Start MATERIAL PROVIDED

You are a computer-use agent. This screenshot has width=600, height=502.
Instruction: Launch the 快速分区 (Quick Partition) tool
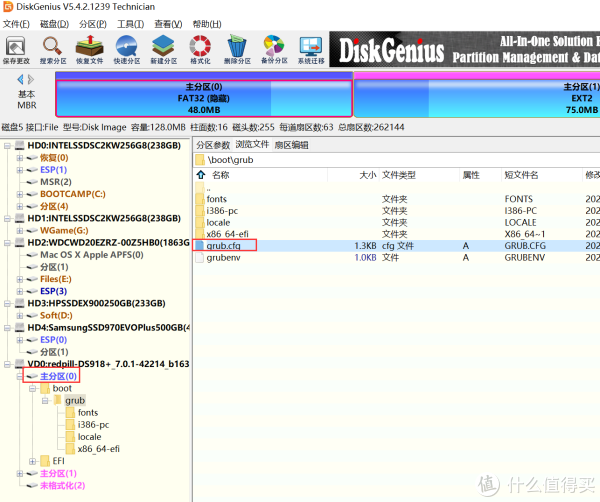click(126, 48)
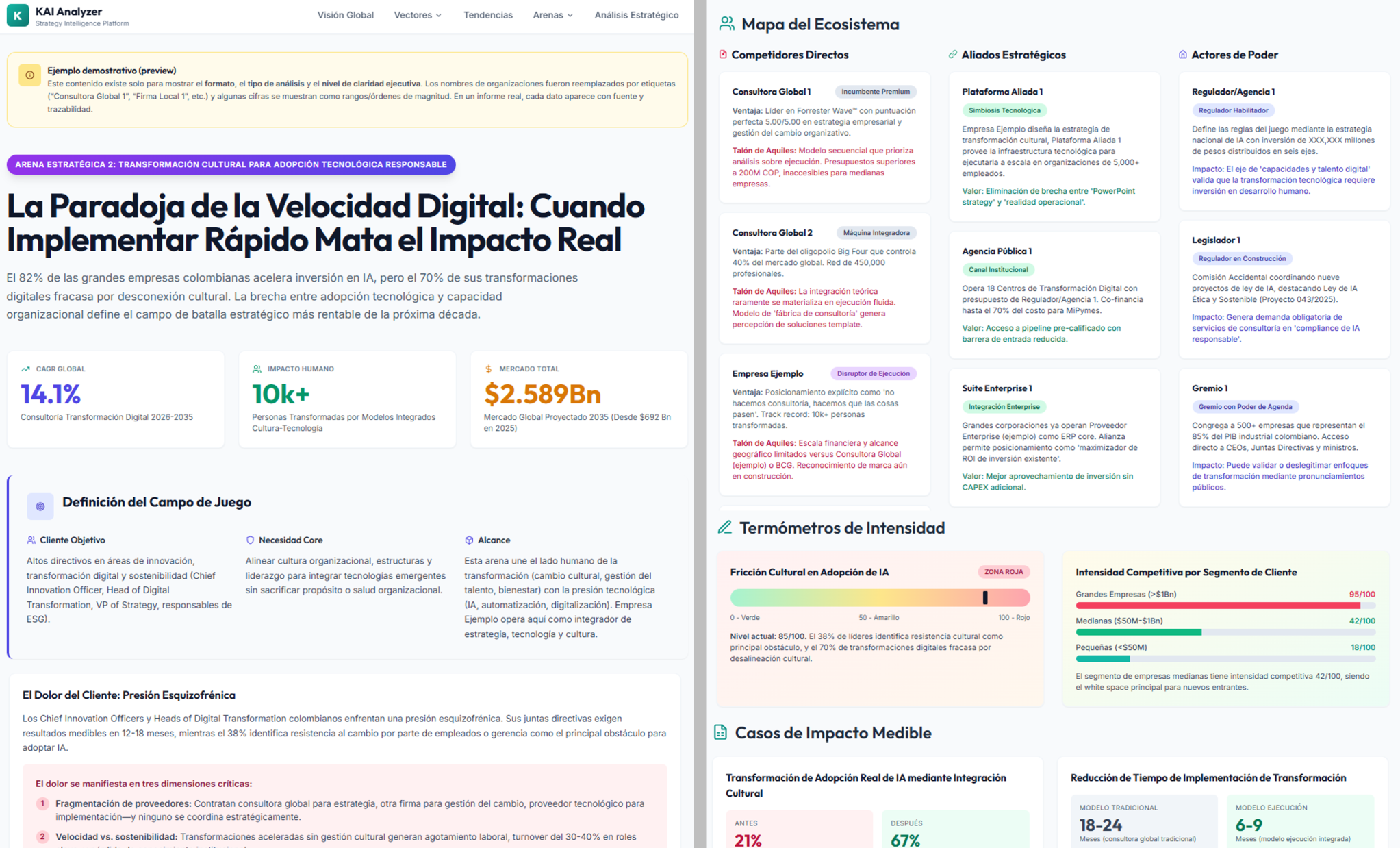Click the KAI Analyzer green logo icon

(x=18, y=15)
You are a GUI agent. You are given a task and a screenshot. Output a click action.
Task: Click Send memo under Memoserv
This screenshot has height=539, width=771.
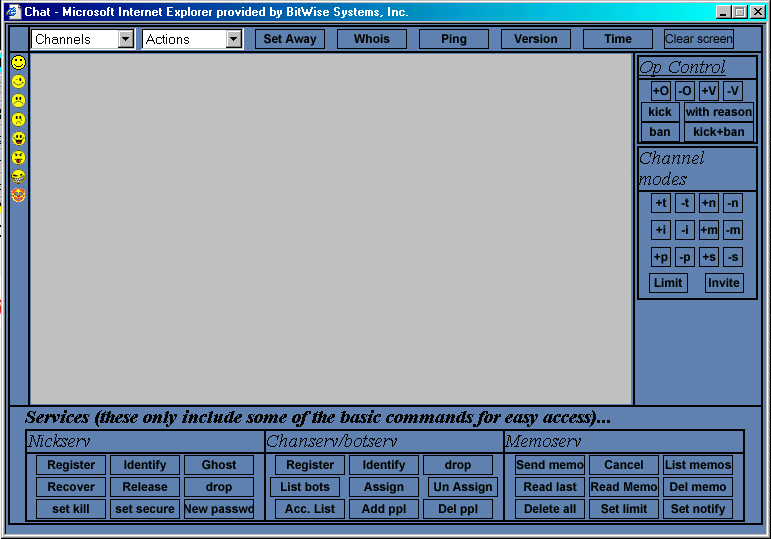tap(550, 465)
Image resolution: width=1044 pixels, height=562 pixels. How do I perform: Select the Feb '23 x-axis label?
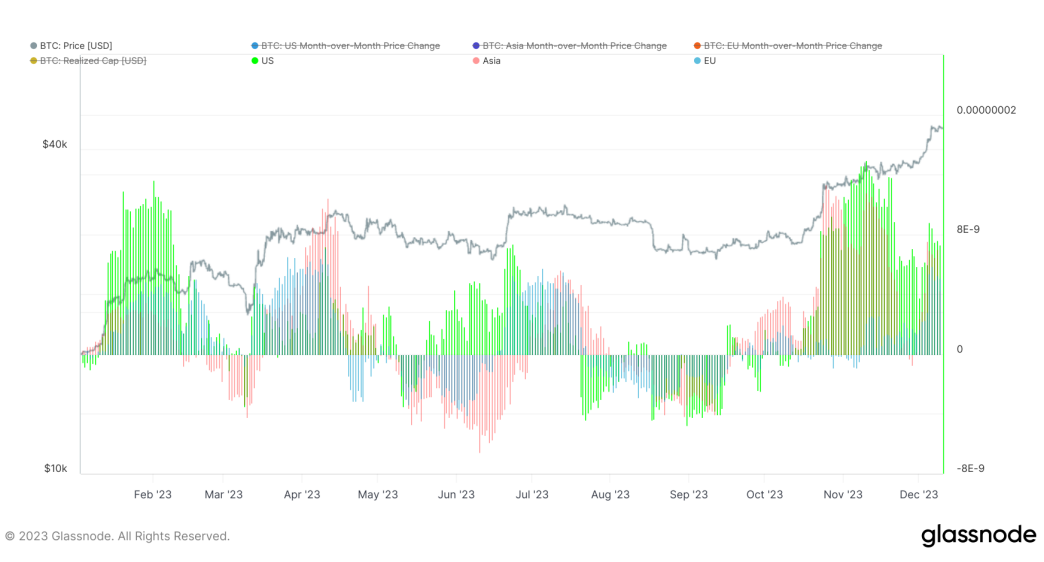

End MATERIAL PROVIDED

▶ _WORK REQUIRED_:
Rewrite every line of the listing as a Markdown table with two columns, No. and Text. Put a running row number in No. and the line in Text, skip blank lines, and leave the pictures out.

▶ _FULL RESPONSE_:
| No. | Text |
|---|---|
| 1 | You are a computer-use agent. This screenshot has width=600, height=502. |
| 2 | Instruction: Launch the 快速分区 (Quick Partition) tool |
| 3 | click(126, 48) |
| 4 | Click the KAI Analyzer green logo icon |
| 5 | (x=18, y=15) |
| 6 | You are a GUI agent. You are given a task and a screenshot. Output a click action. |
| 7 | Task: Click Send memo under Memoserv |
| 8 | This screenshot has height=539, width=771. |
| 9 | tap(550, 465) |
| 10 | Image resolution: width=1044 pixels, height=562 pixels. How do I perform: Select the Feb '23 x-axis label? |